EXERCISE DIRECTIONS -> Rewrite these items with every "stats box" replaced by "statistics panel", leaving everything else unchanged.

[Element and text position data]

++++++++++

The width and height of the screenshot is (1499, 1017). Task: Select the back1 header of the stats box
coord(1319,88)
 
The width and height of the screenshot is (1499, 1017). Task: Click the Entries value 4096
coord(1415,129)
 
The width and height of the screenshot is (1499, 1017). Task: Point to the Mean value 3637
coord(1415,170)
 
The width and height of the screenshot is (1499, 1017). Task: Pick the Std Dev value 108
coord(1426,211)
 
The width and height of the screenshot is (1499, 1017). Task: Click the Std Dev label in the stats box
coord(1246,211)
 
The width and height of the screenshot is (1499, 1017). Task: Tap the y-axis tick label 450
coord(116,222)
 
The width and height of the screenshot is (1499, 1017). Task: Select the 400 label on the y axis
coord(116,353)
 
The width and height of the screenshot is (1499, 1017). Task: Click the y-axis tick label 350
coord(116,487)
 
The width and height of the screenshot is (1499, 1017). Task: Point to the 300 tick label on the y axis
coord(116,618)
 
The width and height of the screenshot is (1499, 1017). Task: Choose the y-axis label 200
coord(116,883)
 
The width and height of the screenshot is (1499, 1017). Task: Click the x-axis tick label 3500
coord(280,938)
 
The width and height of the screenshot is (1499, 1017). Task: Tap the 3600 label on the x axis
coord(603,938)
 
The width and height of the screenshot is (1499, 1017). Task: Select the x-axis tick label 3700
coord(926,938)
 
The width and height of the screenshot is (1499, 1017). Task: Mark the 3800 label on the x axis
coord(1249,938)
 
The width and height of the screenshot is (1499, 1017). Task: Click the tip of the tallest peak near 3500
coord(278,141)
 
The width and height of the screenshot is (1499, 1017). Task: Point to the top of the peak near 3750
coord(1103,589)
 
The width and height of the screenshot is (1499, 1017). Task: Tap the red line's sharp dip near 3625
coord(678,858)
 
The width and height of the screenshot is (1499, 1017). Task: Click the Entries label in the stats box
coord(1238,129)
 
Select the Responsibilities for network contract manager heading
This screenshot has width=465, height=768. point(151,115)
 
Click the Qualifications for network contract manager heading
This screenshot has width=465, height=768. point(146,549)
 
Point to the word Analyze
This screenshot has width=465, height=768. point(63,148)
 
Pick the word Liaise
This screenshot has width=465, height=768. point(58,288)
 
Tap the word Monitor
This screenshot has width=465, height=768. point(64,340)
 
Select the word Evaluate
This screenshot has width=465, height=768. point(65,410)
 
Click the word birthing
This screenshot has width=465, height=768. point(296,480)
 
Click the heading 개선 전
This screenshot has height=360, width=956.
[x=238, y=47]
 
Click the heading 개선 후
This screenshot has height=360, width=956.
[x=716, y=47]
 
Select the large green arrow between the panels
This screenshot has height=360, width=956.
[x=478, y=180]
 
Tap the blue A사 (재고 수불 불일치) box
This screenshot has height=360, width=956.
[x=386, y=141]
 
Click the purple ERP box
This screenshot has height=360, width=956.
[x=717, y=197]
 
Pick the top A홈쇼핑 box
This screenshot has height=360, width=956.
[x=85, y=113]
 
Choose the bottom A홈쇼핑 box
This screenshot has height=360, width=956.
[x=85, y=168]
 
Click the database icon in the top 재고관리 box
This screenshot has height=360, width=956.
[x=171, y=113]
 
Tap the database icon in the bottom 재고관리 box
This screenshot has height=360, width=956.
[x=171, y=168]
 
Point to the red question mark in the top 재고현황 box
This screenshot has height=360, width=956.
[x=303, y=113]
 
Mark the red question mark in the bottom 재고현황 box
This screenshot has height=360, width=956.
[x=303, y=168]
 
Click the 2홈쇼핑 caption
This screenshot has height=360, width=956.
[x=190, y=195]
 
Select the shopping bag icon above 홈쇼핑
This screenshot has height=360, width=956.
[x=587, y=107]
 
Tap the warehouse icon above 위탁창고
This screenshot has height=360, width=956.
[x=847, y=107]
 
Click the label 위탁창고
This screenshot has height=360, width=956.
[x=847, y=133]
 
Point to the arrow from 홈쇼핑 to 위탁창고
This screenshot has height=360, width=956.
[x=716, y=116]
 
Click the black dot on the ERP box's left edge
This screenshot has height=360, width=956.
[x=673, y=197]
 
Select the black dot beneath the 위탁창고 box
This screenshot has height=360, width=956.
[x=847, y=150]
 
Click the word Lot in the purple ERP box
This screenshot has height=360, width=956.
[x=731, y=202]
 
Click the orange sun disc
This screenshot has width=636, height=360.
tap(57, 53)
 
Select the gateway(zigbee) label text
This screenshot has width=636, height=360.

++++++++++

ANSWER TO THIS EXERCISE ->
The width and height of the screenshot is (1499, 1017). Task: Select the back1 header of the statistics panel
coord(1319,88)
 
The width and height of the screenshot is (1499, 1017). Task: Click the Entries value 4096
coord(1415,129)
 
The width and height of the screenshot is (1499, 1017). Task: Point to the Mean value 3637
coord(1415,170)
 
The width and height of the screenshot is (1499, 1017). Task: Pick the Std Dev value 108
coord(1426,211)
 
The width and height of the screenshot is (1499, 1017). Task: Click the Std Dev label in the statistics panel
coord(1246,211)
 
The width and height of the screenshot is (1499, 1017). Task: Tap the y-axis tick label 450
coord(116,222)
 
The width and height of the screenshot is (1499, 1017). Task: Select the 400 label on the y axis
coord(116,353)
 
The width and height of the screenshot is (1499, 1017). Task: Click the y-axis tick label 350
coord(116,487)
 
The width and height of the screenshot is (1499, 1017). Task: Point to the 300 tick label on the y axis
coord(116,618)
 
The width and height of the screenshot is (1499, 1017). Task: Choose the y-axis label 200
coord(116,883)
 
The width and height of the screenshot is (1499, 1017). Task: Click the x-axis tick label 3500
coord(280,938)
 
The width and height of the screenshot is (1499, 1017). Task: Tap the 3600 label on the x axis
coord(603,938)
 
The width and height of the screenshot is (1499, 1017). Task: Select the x-axis tick label 3700
coord(926,938)
 
The width and height of the screenshot is (1499, 1017). Task: Mark the 3800 label on the x axis
coord(1249,938)
 
The width and height of the screenshot is (1499, 1017). Task: Click the tip of the tallest peak near 3500
coord(278,141)
 
The width and height of the screenshot is (1499, 1017). Task: Point to the top of the peak near 3750
coord(1103,589)
 
The width and height of the screenshot is (1499, 1017). Task: Tap the red line's sharp dip near 3625
coord(678,858)
 
The width and height of the screenshot is (1499, 1017). Task: Click the Entries label in the statistics panel
coord(1238,129)
 
Select the Responsibilities for network contract manager heading
This screenshot has width=465, height=768. point(151,115)
 
Click the Qualifications for network contract manager heading
This screenshot has width=465, height=768. point(146,549)
 
Point to the word Analyze
This screenshot has width=465, height=768. point(63,148)
 
Pick the word Liaise
This screenshot has width=465, height=768. point(58,288)
 
Tap the word Monitor
This screenshot has width=465, height=768. point(64,340)
 
Select the word Evaluate
This screenshot has width=465, height=768. point(65,410)
 
Click the word birthing
This screenshot has width=465, height=768. point(296,480)
 
Click the heading 개선 전
This screenshot has height=360, width=956.
[x=238, y=47]
 
Click the heading 개선 후
This screenshot has height=360, width=956.
[x=716, y=47]
 
Select the large green arrow between the panels
This screenshot has height=360, width=956.
[x=478, y=180]
 
Tap the blue A사 (재고 수불 불일치) box
This screenshot has height=360, width=956.
[x=386, y=141]
 
Click the purple ERP box
This screenshot has height=360, width=956.
[x=717, y=197]
 
Pick the top A홈쇼핑 box
This screenshot has height=360, width=956.
[x=85, y=113]
 
Choose the bottom A홈쇼핑 box
This screenshot has height=360, width=956.
[x=85, y=168]
 
Click the database icon in the top 재고관리 box
This screenshot has height=360, width=956.
[x=171, y=113]
 
Tap the database icon in the bottom 재고관리 box
This screenshot has height=360, width=956.
[x=171, y=168]
 
Point to the red question mark in the top 재고현황 box
This screenshot has height=360, width=956.
[x=303, y=113]
 
Mark the red question mark in the bottom 재고현황 box
This screenshot has height=360, width=956.
[x=303, y=168]
 
Click the 2홈쇼핑 caption
This screenshot has height=360, width=956.
[x=190, y=195]
 
Select the shopping bag icon above 홈쇼핑
This screenshot has height=360, width=956.
[x=587, y=107]
 
Tap the warehouse icon above 위탁창고
This screenshot has height=360, width=956.
[x=847, y=107]
 
Click the label 위탁창고
This screenshot has height=360, width=956.
[x=847, y=133]
 
Point to the arrow from 홈쇼핑 to 위탁창고
This screenshot has height=360, width=956.
[x=716, y=116]
 
Click the black dot on the ERP box's left edge
This screenshot has height=360, width=956.
[x=673, y=197]
 
Select the black dot beneath the 위탁창고 box
This screenshot has height=360, width=956.
[x=847, y=150]
 
Click the word Lot in the purple ERP box
This screenshot has height=360, width=956.
[x=731, y=202]
 
Click the orange sun disc
This screenshot has width=636, height=360.
tap(57, 53)
 
Select the gateway(zigbee) label text
This screenshot has width=636, height=360.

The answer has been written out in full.